## TEXT BLOCK
┏━━

You do not have to buy the best of Free BSD basic to read it. 
You can just read BSD diary which is free 

http://www.freebsddiary.org/

Mastering FreeBSD and OpenBSD security is ok read for people with no experience in security on FreeBSD. I must be crazy but I have not found a single information relevant to OpenBSD in that book. 

Your ultimate guide is the first edition of Absolute FreeBSD!


----------



## Nokobon (Jun 27, 2009)

Oko said:
			
		

> Not worth of buying nor reading. I read it in the book store though



Well, in my town there are several really big book stores, but they only have Linux books. 
Didn't find anything related to FreeBSD there, which means I can't even do a test reading on those books before I buy one...


----------



## danger@ (Jun 27, 2009)

use Amazon or similar. Find something that interests you and if you're lucky you will be able to find a pdf version somewhere on the internet. If you will like it, go and order it online.


----------



## Nokobon (Jun 28, 2009)

Oko said:
			
		

> You do not have to buy the best of Free BSD basic to read it.
> You can just read BSD diary which is free
> 
> http://www.freebsddiary.org/


There are some really useful tutorials, but unfortunatel most of them are about 10 years old...
And I'm not feeling comfortable rusing such an old how-to on security.

┗━━

## GIVEN INSTRUCTION A
For each statement, say yes or no to whether it agrees with the FreeBSD book thread, and quote the thread's words that settle it. (i) The big bookstores in Nokobon's town carry only Linux books. (ii) danger@ advises ordering books straight from the publisher. (iii) Nokobon says most of the BSD diary tutorials are recent.
## GIVEN INSTRUCTION B
Write the next part of the FreeBSD book thread, starting after its final line.

## SUPPLIED DATA
┏━━

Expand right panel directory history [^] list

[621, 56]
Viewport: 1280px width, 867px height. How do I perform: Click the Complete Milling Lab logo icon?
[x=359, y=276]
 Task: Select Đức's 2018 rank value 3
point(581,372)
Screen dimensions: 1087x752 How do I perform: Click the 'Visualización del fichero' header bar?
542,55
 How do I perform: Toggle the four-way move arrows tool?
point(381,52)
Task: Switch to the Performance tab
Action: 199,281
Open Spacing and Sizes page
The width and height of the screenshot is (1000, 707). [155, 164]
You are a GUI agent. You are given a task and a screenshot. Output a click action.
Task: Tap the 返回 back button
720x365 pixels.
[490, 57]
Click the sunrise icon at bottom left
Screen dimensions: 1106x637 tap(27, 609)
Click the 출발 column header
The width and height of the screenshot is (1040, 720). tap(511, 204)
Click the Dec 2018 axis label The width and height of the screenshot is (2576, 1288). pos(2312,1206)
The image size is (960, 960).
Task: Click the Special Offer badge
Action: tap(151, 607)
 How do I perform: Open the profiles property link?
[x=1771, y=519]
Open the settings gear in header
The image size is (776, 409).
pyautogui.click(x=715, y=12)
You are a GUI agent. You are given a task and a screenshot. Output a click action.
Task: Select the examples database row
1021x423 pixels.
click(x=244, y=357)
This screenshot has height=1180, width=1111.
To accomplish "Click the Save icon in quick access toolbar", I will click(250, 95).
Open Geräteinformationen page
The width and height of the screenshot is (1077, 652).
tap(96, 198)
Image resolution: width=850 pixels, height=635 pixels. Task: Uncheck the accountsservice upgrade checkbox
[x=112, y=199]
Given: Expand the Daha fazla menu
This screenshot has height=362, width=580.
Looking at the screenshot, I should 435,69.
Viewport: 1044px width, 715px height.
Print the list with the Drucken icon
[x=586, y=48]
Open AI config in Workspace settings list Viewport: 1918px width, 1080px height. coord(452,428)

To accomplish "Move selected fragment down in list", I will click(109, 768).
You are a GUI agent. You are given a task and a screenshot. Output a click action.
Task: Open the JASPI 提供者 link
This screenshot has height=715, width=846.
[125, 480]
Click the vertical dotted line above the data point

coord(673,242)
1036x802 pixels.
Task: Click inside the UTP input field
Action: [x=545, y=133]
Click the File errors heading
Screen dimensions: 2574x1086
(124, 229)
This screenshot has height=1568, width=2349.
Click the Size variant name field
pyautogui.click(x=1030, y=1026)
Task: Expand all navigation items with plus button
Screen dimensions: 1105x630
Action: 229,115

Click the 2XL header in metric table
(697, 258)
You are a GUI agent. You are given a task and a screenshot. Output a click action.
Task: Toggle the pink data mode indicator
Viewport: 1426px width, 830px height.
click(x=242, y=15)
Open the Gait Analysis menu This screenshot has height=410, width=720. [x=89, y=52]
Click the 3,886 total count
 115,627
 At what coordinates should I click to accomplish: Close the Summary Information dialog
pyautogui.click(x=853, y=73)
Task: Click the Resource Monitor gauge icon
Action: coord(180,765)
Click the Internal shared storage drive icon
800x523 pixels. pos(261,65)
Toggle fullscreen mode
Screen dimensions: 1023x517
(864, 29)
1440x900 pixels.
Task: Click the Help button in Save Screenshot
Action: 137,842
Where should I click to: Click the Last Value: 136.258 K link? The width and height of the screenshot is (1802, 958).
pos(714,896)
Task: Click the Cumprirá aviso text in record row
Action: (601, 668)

┗━━

## EXERCISE RESPONSE A
(i) Yes: "they only have Linux books."
(ii) No: "use Amazon or similar."
(iii) No: "most of them are about 10 years old"

## EXERCISE RESPONSE B
			
				danger@ said:
			
		

> use Amazon or similar. Find something that interests you and if you're lucky you will be able to find a pdf version somewhere on the internet. If you will like it, go and order it online.


Yes, of course I do so, but I'd like it more to thumb through a real book instead of Amazon and maybe a pdf-file...


----------



## tanked (Jun 29, 2009)

Oko said:
			
		

> Despite its age I really love Greg's The Complete FreeBSD.



Agreed, you can tell it was written by someone who knows FreeBSD inside out; I wish he would write the next edition for FreeBSD 8.


----------



## oliverh (Jun 29, 2009)

tanked said:
			
		

> Agreed, you can tell it was written by someone who knows FreeBSD inside out; I wish he would write the next edition for FreeBSD 8.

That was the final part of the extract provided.